_Tasks and exercises_
**A.** Copy the server management passage word for word, between "For best protection" and "product as a NIC.", inclusive.
**B.** In the server management passage, what address should administrators set as the SNMP trap destinations to best protect servers in the DMZ?

_Source passage_
****

For best protection of the servers operating inside the DMZ, administrators should set the SNMP trap
destinations to the loop back address and enable the SNMP pass-through in iLO 2 so that SNMP
traps are routed onto the iLO management network. While this SNMP pass-through option does not
enable all management functions, it allows for passing status, inventory, and fault information to HP
Systems Insight Manager or another SNMP-capable management application. This option has the
benefit of being very secure because the host operating system does not recognize the Lights-Out
product as a NIC.
Asset Management
With HP Systems Insight Manager installed on the secondary management network, system
administrators can collect system asset information from a ProLiant server on that management
network through the iLO 2 pass-through. As a second option, administrators can browse to the System
Management Homepage (https://servername:2381/) and manually view the asset information.
The Appendix to this paper describes the procedure for configuring a separate management network.
When using SNMP management protocols, SNMP should be configured to accept packets only from
the IP addresses used on the management network, or SNMP should be bound to the secondary
network interface (if the operating system allows this.) The HP Insight Management Agents should be
configured to allow access only from IP addresses on the management network. HP Systems Insight
Manager should be configured to discover the systems on the secondary network. WMI and WBEM
can be disabled on the primary network by configuring a firewall on the system to disable each of the
protocols on the primary NIC.
Fault Management
SNMP traps can be forwarded through the Lights-Out interface on ProLiant servers. This allows full
fault management data to flow into HP Systems Insight Manager or another management product
(such as HP OpenView Network Node Manager).
The Insight Agents for Microsoft Windows also create Windows Event Log entries. A management
tool such as HP OpenView Operations or Microsoft Operations Manager operating in the same
environment can then collect the log entries and send them back to a centralized server. The Insight
Agents for Linux also create entries in the syslog. Administrators can write a script to look for these
entries and take appropriate action.
Case 3: managing through a firewall using a single
network
In other computing environments, a firewall commonly separates the central management server
(CMS) and the managed server. In such an environment (Figure 3), two networks are given different
levels of trust. For example, the managed server may be in a DMZ, while the CMS resides in a more
trusted portion of the intranet. The firewall is used to control traffic between these two networks. The
firewall permits the exchange of only specific types of traffic between specific systems.

****

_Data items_
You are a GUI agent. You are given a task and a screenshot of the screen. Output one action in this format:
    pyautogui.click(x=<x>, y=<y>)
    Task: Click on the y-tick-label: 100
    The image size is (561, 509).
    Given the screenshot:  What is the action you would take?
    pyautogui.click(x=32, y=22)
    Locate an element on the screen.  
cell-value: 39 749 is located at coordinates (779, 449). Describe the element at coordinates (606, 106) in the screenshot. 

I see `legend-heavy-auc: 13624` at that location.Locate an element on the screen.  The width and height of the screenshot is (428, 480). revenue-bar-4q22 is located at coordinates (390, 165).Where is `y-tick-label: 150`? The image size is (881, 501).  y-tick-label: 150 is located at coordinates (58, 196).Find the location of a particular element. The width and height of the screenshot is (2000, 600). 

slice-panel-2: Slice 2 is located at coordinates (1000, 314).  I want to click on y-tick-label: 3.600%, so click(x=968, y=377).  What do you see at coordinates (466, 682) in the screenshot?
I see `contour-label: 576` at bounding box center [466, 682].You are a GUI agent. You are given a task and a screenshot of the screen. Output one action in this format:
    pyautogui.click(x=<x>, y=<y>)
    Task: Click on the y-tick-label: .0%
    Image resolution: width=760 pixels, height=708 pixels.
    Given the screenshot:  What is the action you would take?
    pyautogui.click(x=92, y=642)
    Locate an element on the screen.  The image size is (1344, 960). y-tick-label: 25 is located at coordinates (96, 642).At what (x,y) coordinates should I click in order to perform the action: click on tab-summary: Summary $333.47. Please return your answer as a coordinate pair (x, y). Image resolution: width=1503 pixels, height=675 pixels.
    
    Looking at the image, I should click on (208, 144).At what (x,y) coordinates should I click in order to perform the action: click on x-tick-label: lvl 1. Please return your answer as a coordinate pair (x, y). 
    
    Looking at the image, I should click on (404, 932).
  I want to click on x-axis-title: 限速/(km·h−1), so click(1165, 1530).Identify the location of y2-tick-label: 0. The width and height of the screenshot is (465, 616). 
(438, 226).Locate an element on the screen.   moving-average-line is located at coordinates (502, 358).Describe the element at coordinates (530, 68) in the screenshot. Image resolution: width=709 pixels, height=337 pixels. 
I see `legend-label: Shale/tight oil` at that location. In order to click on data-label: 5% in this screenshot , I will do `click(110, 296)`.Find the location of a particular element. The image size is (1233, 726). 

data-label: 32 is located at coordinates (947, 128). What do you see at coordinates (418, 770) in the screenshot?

****

_List of solutions_
**A.**
For best protection of the servers operating inside the DMZ, administrators should set the SNMP trap
destinations to the loop back address and enable the SNMP pass-through in iLO 2 so that SNMP
traps are routed onto the iLO management network. While this SNMP pass-through option does not
enable all management functions, it allows for passing status, inventory, and fault information to HP
Systems Insight Manager or another SNMP-capable management application. This option has the
benefit of being very secure because the host operating system does not recognize the Lights-Out
product as a NIC.

**B.** The loop back address.